The Observability stack’s suite of analytic functions is a work in progress – only simple tools are currently available. Potential anomalies are highlighted visually and users can input simple alerts (“if the value exceeds 100 for 10 minutes, alert me”). While rule-based alerts are useful, they cannot proactively detect unexpected problems (or “unknown unknowns”). When faced with tracking a large number of time series, correlations are essential: if one time series signals an anomaly, it’s critical to know what others one should be worried about. In place of automatic correlation detection, for now Observability users leverage Zipkin (a distributed tracing system) to identify service dependencies. But its solid technical architecture should allow the Observability team to easily expand its analytic capabilities. Over the coming months, the team plans to add tools6 for pattern matching (search), and automatic correlation and anomaly detection.
While latency requirements tend to grab headlines (e.g. high frequency trading), Twitter’s Observability stack addresses a more common pain point: managing and mining many millions of time-series. In an earlier post I noted that many interesting systems developed for monitoring IT Operations are beginning to tackle this problem. As self-tracking apps continue to proliferate, massively scalable backend systems for time series need to be built. So while I appreciate Twitter’s decision to open source Summingbird, I think just as many users will want to get their hands on an open source version of their Observability stack. I certainly hope the company decides to open source it in the near future.

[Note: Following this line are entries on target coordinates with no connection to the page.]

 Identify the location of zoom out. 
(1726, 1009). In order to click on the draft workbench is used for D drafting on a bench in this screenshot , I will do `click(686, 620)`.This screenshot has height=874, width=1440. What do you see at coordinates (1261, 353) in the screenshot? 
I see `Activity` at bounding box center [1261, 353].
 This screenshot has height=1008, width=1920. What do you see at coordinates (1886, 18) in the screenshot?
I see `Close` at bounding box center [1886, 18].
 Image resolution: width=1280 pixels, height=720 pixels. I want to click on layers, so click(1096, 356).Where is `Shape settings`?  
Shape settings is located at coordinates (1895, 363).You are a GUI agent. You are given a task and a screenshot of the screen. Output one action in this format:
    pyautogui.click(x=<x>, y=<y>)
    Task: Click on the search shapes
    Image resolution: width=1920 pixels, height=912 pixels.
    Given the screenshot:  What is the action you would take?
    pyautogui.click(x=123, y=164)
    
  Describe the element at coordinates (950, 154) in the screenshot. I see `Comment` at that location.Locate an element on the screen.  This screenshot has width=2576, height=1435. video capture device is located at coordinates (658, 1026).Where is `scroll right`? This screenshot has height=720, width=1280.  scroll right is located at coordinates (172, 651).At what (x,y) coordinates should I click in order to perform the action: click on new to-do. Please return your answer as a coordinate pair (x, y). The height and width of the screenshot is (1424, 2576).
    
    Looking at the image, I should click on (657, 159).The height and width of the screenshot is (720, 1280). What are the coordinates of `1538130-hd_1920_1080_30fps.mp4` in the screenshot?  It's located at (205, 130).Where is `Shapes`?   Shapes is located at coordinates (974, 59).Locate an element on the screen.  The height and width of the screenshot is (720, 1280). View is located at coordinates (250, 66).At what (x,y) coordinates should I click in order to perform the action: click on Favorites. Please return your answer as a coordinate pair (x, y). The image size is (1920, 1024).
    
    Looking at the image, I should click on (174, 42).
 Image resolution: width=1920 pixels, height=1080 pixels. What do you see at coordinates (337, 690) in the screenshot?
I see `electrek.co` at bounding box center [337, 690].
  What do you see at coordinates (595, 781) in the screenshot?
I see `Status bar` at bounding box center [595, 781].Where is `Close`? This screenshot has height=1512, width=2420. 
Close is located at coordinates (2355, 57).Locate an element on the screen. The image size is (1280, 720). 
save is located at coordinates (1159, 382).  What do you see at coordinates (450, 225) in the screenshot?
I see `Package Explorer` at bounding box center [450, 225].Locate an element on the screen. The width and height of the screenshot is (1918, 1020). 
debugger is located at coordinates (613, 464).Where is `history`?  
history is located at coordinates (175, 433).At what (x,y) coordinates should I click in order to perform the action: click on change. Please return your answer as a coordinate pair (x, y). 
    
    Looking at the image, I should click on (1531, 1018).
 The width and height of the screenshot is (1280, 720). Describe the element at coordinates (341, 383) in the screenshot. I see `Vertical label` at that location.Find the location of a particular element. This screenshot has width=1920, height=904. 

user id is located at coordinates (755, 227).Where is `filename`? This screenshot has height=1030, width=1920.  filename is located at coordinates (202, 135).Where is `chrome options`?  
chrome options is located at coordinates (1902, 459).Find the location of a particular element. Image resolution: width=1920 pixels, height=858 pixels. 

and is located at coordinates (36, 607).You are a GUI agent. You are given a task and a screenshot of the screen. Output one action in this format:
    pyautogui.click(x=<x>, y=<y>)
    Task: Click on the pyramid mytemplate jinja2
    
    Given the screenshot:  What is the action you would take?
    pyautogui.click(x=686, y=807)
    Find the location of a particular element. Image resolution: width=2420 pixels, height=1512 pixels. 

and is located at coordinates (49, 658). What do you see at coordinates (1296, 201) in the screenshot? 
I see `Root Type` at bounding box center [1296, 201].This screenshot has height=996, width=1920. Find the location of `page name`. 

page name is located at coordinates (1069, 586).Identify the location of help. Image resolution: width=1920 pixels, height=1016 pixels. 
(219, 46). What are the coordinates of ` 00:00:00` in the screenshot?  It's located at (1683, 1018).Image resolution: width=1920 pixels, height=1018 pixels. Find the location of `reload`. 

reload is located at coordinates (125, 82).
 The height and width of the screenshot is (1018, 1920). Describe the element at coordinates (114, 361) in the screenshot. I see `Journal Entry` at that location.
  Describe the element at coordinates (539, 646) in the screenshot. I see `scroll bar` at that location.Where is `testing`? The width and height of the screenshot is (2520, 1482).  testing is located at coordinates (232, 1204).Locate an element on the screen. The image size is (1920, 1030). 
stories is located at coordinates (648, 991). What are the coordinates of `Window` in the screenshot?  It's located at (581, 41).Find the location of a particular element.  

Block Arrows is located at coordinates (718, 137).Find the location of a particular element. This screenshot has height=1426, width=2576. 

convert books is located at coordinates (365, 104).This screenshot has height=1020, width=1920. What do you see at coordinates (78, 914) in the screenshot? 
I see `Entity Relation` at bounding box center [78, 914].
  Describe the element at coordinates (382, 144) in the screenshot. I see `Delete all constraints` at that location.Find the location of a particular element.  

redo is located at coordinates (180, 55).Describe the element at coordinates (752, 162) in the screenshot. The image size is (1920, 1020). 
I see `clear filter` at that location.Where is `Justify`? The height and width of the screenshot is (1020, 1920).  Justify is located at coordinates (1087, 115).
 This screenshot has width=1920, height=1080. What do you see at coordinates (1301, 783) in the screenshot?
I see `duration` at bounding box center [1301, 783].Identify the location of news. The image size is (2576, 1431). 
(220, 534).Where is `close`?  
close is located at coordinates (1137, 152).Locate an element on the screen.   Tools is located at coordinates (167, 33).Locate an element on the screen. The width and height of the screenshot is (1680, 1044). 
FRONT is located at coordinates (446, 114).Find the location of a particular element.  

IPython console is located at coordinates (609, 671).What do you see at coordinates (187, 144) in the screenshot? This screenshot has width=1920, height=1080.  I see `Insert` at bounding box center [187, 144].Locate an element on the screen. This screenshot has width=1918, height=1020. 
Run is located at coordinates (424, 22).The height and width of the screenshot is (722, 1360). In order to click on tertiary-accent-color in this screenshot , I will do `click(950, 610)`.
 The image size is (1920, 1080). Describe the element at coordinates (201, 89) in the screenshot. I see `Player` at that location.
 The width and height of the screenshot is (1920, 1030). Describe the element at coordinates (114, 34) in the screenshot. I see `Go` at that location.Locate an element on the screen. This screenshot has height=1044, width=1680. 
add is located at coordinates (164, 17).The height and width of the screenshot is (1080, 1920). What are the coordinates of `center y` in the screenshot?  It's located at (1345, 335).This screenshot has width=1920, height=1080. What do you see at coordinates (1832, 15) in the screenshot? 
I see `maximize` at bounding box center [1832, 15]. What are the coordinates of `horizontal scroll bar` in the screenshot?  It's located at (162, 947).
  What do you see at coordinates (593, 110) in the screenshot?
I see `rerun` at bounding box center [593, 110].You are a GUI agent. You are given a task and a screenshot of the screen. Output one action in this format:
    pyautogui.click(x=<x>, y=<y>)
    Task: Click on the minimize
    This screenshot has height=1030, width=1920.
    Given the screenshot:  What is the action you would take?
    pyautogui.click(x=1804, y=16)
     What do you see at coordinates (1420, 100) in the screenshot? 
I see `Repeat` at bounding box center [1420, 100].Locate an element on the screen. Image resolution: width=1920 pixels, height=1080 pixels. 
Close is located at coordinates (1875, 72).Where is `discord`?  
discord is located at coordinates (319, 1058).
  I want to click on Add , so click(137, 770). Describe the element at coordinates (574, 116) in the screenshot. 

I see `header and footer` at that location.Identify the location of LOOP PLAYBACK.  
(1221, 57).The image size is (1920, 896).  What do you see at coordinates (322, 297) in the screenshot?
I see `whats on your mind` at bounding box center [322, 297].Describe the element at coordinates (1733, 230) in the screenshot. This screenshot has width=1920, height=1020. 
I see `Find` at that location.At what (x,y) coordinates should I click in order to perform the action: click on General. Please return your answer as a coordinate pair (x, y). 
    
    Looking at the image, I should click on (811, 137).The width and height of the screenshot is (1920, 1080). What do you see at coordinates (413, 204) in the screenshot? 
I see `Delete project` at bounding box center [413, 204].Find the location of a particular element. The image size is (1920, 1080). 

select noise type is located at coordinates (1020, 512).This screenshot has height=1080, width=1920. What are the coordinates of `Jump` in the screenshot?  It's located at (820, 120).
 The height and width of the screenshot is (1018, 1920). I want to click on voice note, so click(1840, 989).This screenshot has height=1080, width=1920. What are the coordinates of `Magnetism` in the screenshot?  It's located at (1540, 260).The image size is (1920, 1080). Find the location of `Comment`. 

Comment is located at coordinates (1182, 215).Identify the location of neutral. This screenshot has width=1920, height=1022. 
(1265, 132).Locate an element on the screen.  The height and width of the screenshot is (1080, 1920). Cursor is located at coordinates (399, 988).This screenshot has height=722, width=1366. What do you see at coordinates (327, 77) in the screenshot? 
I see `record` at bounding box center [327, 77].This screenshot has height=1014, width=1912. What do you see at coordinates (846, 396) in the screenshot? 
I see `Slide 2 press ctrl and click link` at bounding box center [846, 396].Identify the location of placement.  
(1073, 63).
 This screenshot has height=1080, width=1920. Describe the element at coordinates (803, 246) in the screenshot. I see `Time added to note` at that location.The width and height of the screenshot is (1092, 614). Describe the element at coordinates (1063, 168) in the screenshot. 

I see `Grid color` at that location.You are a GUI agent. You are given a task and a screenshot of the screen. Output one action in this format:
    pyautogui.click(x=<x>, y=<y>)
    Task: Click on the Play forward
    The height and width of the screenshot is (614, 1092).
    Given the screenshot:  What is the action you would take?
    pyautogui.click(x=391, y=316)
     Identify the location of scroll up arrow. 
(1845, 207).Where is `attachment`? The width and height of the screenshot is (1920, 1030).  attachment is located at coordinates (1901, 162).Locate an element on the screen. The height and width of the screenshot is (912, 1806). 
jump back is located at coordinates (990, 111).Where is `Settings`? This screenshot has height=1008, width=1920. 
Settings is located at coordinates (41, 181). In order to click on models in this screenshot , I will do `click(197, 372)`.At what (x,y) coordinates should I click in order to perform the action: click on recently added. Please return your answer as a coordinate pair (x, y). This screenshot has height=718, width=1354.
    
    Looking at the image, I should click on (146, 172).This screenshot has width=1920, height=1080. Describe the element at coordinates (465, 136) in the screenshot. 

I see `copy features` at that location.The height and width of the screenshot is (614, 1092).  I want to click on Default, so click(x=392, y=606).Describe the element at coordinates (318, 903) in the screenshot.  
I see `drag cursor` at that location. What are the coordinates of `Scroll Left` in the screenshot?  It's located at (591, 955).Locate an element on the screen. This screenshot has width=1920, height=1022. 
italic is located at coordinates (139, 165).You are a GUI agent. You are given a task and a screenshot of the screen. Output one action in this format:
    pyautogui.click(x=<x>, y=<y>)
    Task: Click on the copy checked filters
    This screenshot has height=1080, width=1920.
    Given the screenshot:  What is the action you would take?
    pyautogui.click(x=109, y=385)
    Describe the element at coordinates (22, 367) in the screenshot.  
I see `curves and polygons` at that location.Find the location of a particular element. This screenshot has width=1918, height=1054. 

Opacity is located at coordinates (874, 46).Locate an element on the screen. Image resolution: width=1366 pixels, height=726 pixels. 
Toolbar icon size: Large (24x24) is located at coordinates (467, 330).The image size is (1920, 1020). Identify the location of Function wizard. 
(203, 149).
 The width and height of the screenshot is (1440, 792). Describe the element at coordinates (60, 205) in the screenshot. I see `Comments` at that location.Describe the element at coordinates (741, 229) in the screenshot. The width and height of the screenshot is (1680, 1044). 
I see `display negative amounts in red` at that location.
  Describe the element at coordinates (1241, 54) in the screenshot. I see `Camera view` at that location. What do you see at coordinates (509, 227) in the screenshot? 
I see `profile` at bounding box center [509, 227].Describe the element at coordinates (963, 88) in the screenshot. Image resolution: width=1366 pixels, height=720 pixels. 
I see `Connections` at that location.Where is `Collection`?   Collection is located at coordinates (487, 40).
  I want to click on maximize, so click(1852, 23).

- Surfacing anomalies and patterns in Machine Data
- The re-emergence of time-series
- 11 Essential Features that Visual Analysis Tools Should Have
(0) Thanks to Franklin Hu and Yann Ramin of Twitter for walking me through the details of the Observability stack.
(1) The precursor to the Observability stack was a system that relied on tools like Ganglia and Nagios.
(2) “Just as easy as adding a print statement.”
(3) In-house tools written in Scala, the queries are written in a “declarative, functional inspired language”. In order to achieve near real-time latency, in-memory caching techniques are used.
(5) The system is best described as near real-time. Or more precisely, human real-time (since humans are still in the loop).
(6) Dynamic time warping at massive scale is on their radar. Since historical data is archived, simulation tools (for what-if scenario analysis) are possible but currently not planned. In an earlier post I highlighted one such tool from CloudPhysics.